[[ Supplied data open ]]

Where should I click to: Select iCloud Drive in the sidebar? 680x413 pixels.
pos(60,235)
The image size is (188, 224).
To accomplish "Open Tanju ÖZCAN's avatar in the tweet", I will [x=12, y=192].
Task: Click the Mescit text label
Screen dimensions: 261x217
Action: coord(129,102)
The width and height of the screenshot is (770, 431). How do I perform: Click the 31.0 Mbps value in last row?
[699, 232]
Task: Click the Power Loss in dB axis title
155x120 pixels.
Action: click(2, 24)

[[ Supplied data closed ]]
[[ Supplied data open ]]

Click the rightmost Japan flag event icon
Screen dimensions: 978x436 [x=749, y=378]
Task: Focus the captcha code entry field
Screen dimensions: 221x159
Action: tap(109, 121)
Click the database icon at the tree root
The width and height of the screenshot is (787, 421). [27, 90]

[[ Supplied data closed ]]
[[ Supplied data open ]]

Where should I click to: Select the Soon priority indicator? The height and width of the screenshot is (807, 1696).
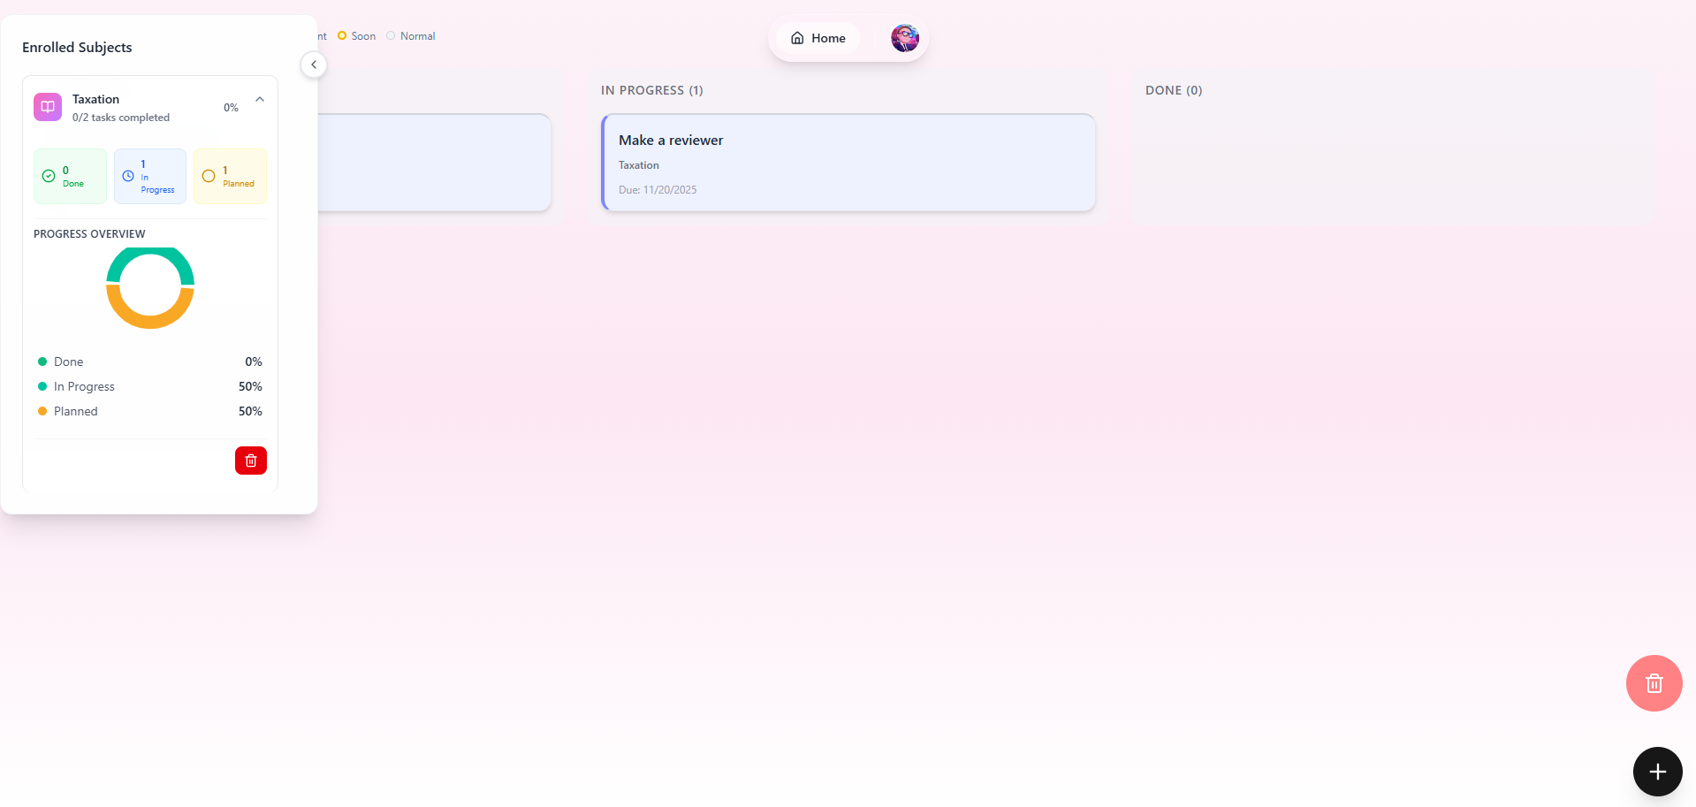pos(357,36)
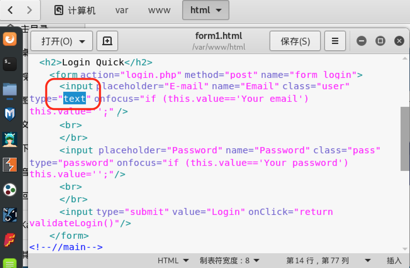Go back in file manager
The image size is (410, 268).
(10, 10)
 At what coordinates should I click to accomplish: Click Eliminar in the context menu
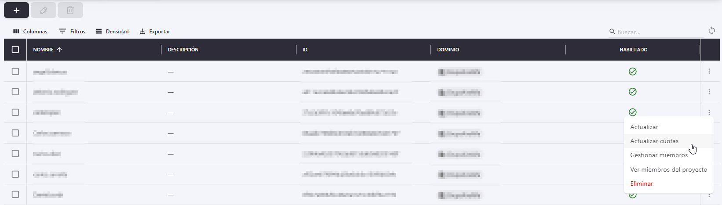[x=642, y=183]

[[ Supplied data closed ]]

What lines above hold the word "Task"? List them all.

__Exercise output__
Task: Click the Mescit text label
Task: Click the Power Loss in dB axis title
Task: Focus the captcha code entry field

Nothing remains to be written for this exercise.